We have confidence the Affordable Care Act will be upheld in its entirety, but in case it is not, California can and must move forward with health reform regardless. The status quo in California’s health care system without reform is unsustainable. The worsening problems in our health care system won’t go away by themselves. Californians are more likely to be uninsured, more likely not to get coverage at work, more likely not to afford coverage and more likely to be denied for pre-existing conditions than residents of most other states.
If the court just strikes down the mandate and/or related provisions, those are easily fixable. For example, Congress could replace the individual mandate with a tax credit/penalty system that would be clearly constitutional under Congress’ taxing powers. However, the current Congress, particularly the GOP-controlled House, lacks the political will to make this simple fix.

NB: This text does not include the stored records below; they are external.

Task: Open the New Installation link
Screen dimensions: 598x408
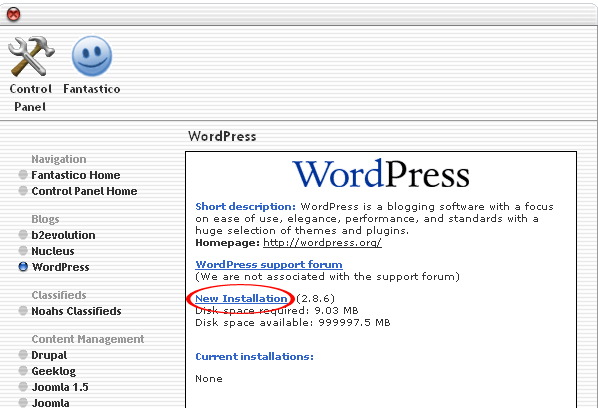Action: 241,299
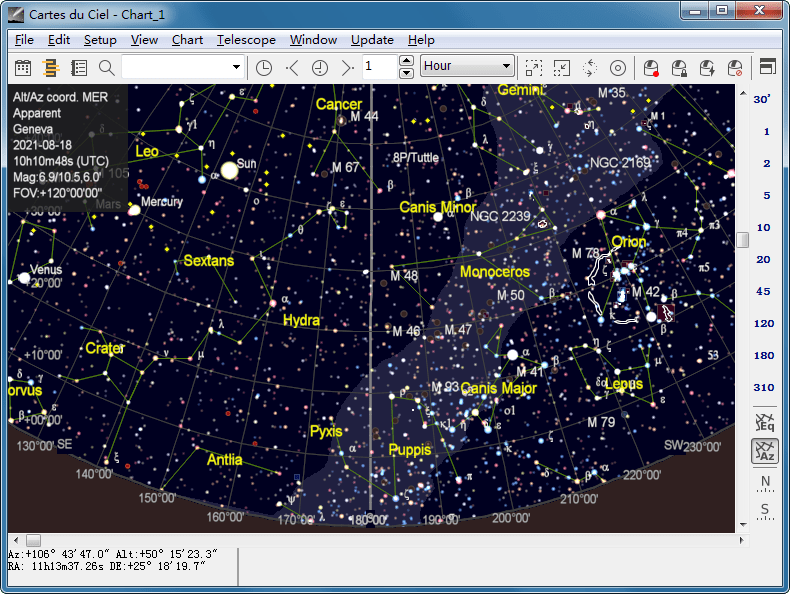Toggle the object list toolbar icon
790x594 pixels.
79,68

Where Congress fails, California can step in. This is a fixable policy issue, which is how to attract and retain healthy people into coverage, not just the sick. The act has several provisions to prevent “adverse selection” beyond the mandate, most importantly the tax credits and subsidies to help low- and moderate-income families better afford coverage. California could put in place its own mandate and/or its own tax incentives.

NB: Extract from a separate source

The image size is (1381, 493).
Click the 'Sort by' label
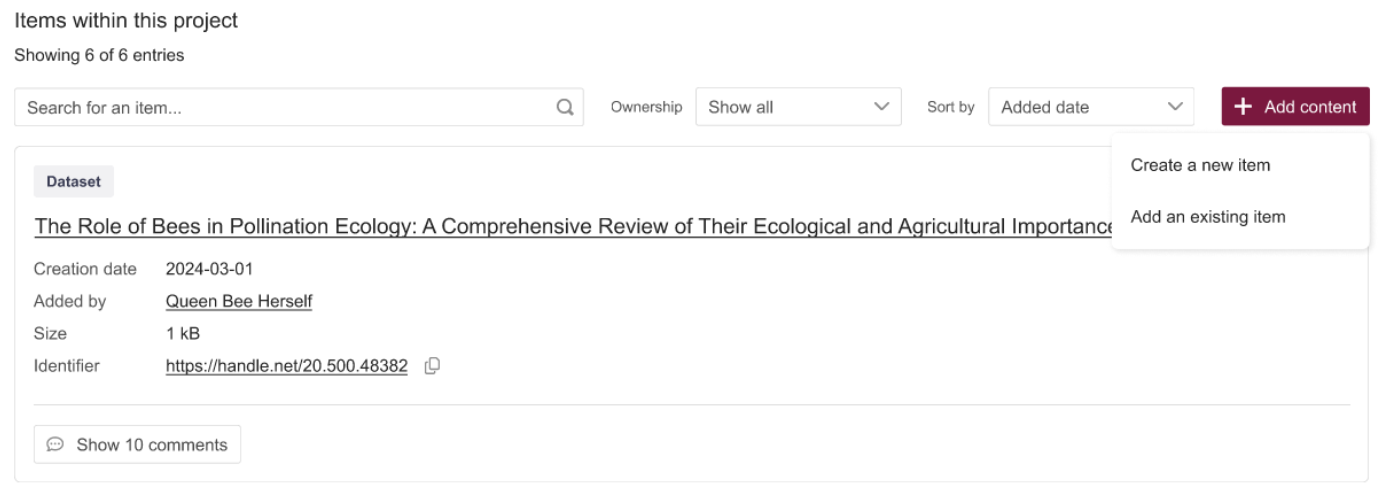(950, 107)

Other mechanisms to prevent “adverse selection” include open enrollment periods, which encourage people to sign up at a given time of the year. With or without the mandate, Health Access has been advancing legislation, AB 714 (Atkins) and AB 792 (Bonilla), to encourage pre-enrollment and seamless enrollment and make getting coverage as easy as possible. There are a range of policy options that California can pursue after the Supreme Court decision in June, but before the legislative year is out in August, to put in place a California fix.
It’s another matter if the court strikes down the whole law, or the Medicaid expansion. This outcome would be stunning. California would lack the federal funds and the policy tools of the federal law to move forward with the same speed.
California has already been putting some policies and consumer protections in place in state law that will continue regardless of the fate of federal law, including addition of children up to age 26 on their parents’ coverage, free preventive care, and eliminating annual or lifetime caps on coverage. Health Access would work in the Legislature to salvage other consumer protections for Californians. But some of the provisions in the act are reliant on the federal funds and framework to function properly.
California would debate broad health reform, as we did before the passage of the Affordable Care Act, with proposals from an employer mandate to a universal children’s coverage proposal, to single-payer universal health care. The problems don’t go away, even if the law does.